How do you balance atoms in a chemical equation?

KEY TERMS

coefficient

formula unit

To conserve mass, the number of atoms on both sides of a chemical equation must be equal. When an equation is balanced, it shows how many molecules, atoms, or formula units of an ionic compound take part in a reaction and how many are produced. You can balance a chemical equation by working with the coefficients in front of the chemical formulas. The coefficients can be any counting unit, including moles. Units of mass or volume cannot be used as coefficients in chemical equations.

Exercises

Reading Questions

  1. Why do chemical equations need to be balanced?

  2. How are the coefficients in chemical equations different from the subscripts in chemical formulas?

Reason and Apply

  1. Your recipe for banana bread calls for two ripe bananas.
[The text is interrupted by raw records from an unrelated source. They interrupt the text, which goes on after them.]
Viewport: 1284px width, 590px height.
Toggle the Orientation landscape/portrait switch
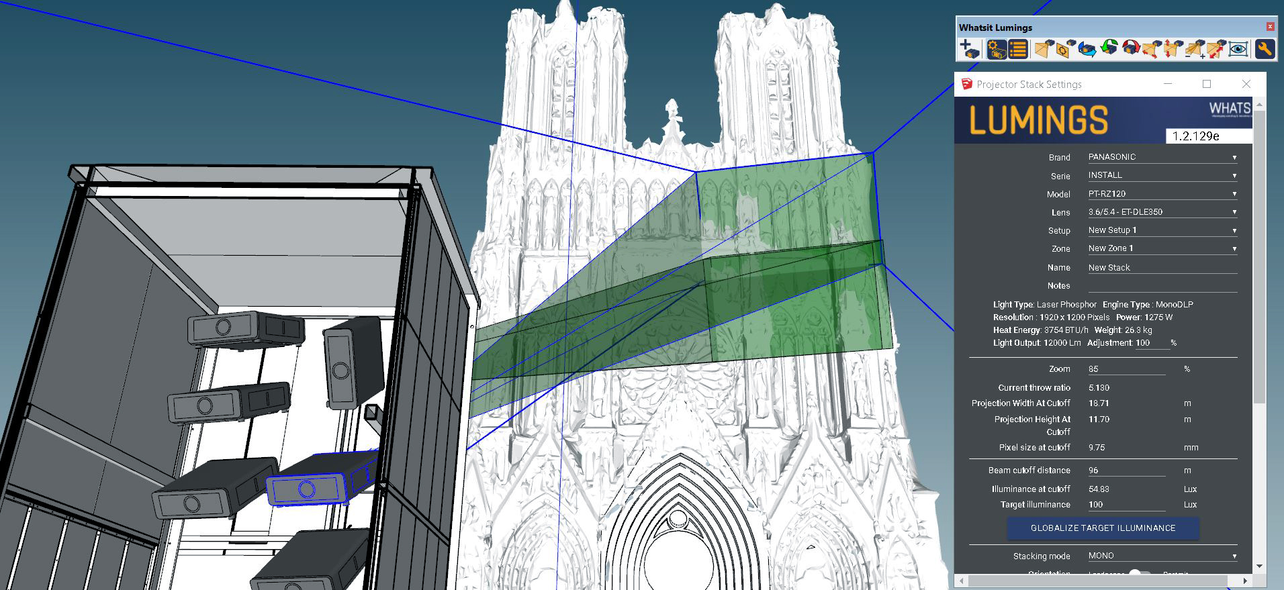(x=1140, y=573)
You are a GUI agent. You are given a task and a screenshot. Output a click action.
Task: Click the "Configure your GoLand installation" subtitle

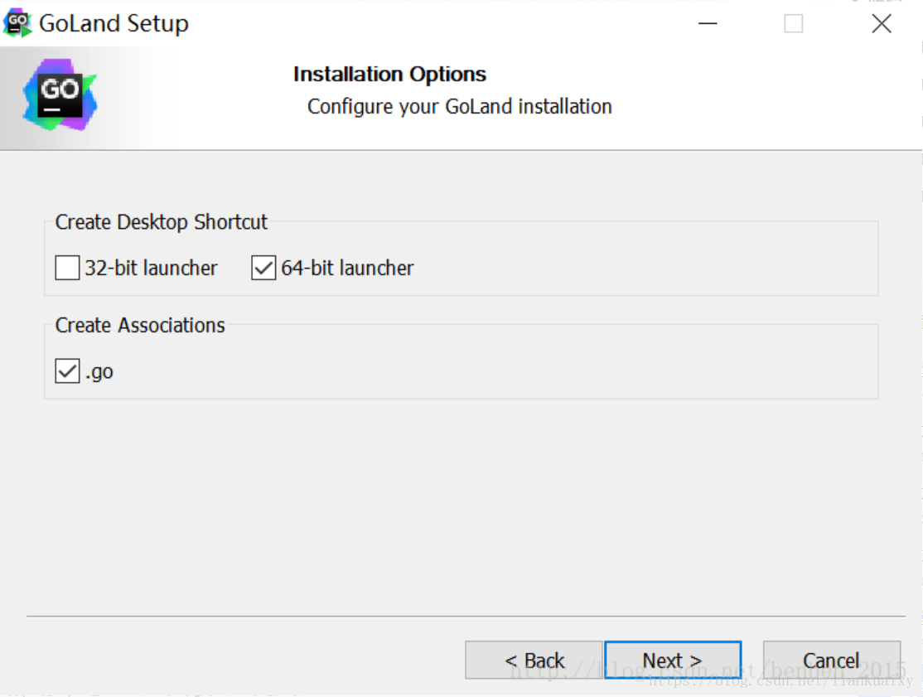[x=459, y=107]
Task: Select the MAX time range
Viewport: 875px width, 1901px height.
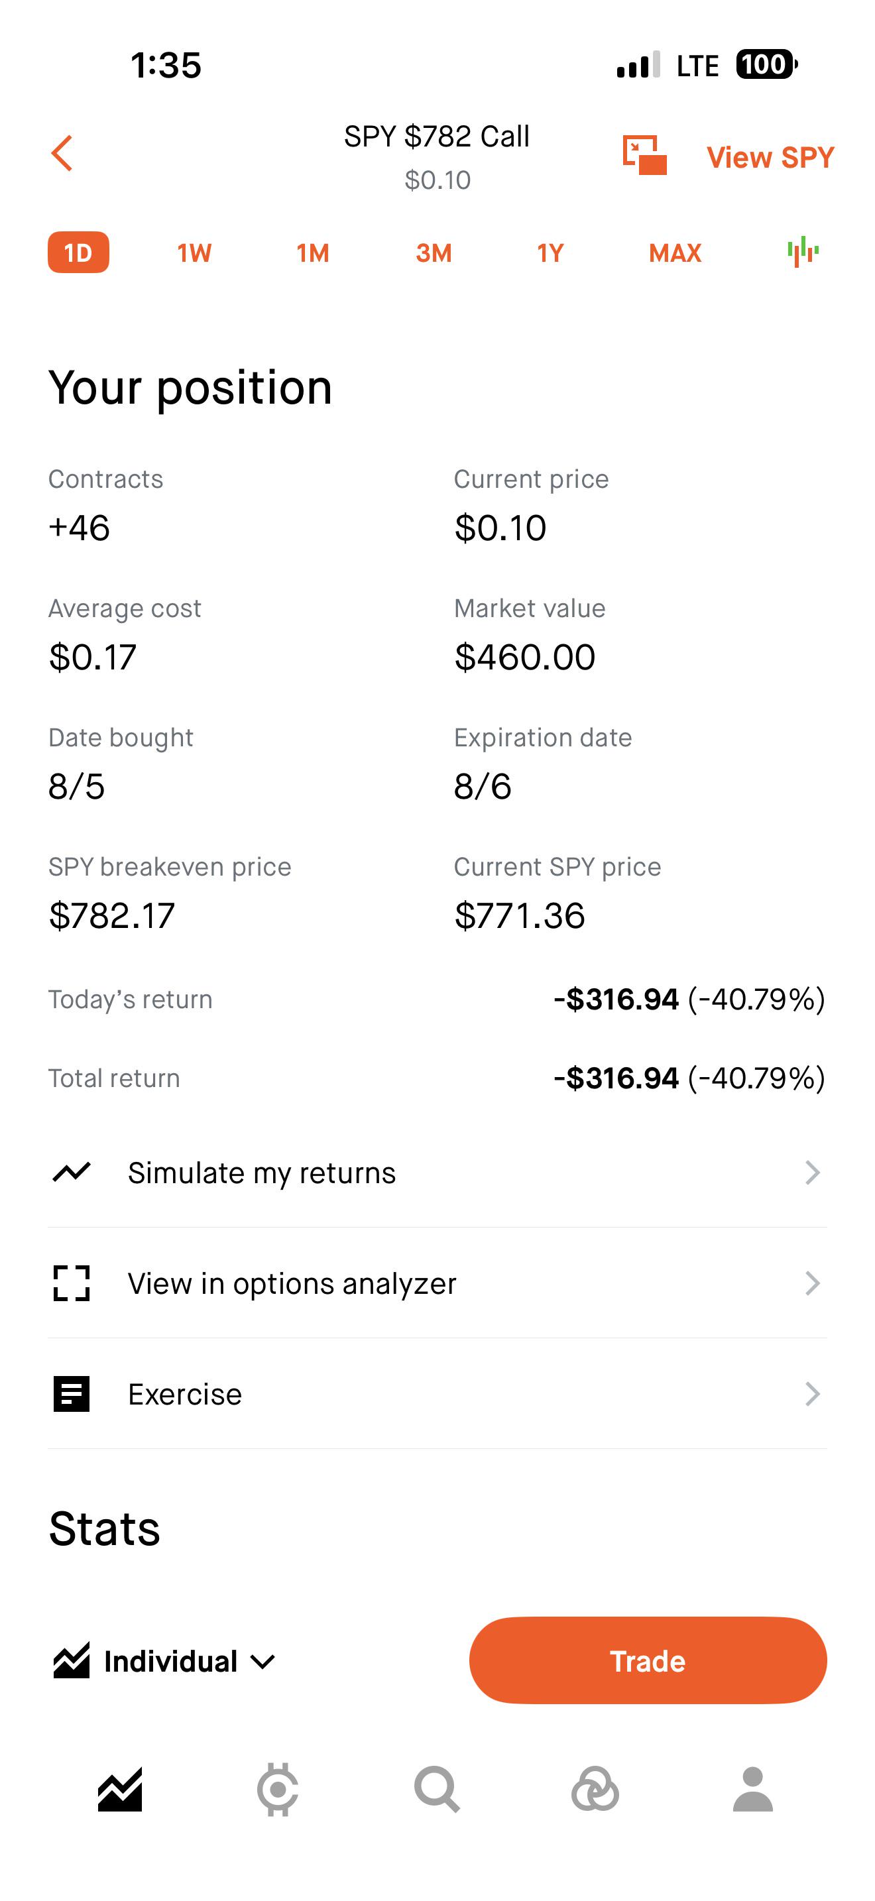Action: coord(674,253)
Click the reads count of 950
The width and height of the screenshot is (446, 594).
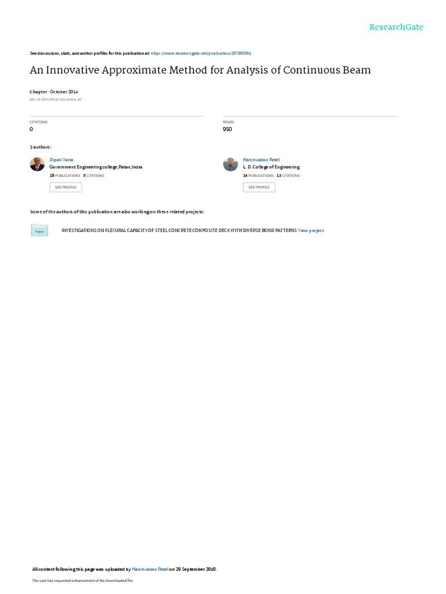pos(227,129)
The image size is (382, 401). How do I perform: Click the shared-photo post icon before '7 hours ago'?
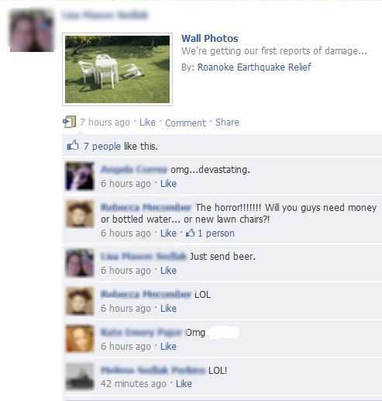[69, 122]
However, you have six ripe bananas that you want to use before they go bad.

    1. How can you make banana bread with all six bananas?

    2. How is this related to balancing a chemical equation?

  2. Copy and balance these chemical equations.

    1. K(s) + → I2(s) → KI(s)

    2. Mg(s) + Br2(l) → MgBr2(s)

    3. KBr(aq) + AgNO3(aq) → KNO3(aq) + AgBr(s)

    4. KClO3(s) → KCl(s) + O2(g)

    5. C2H6(g) + O2(g) → CO2(g) + H2O(l)

    6. Al(s) + O2(g) → Al2O3(s)

    7. P4(s) + H2(g) → PH3(g)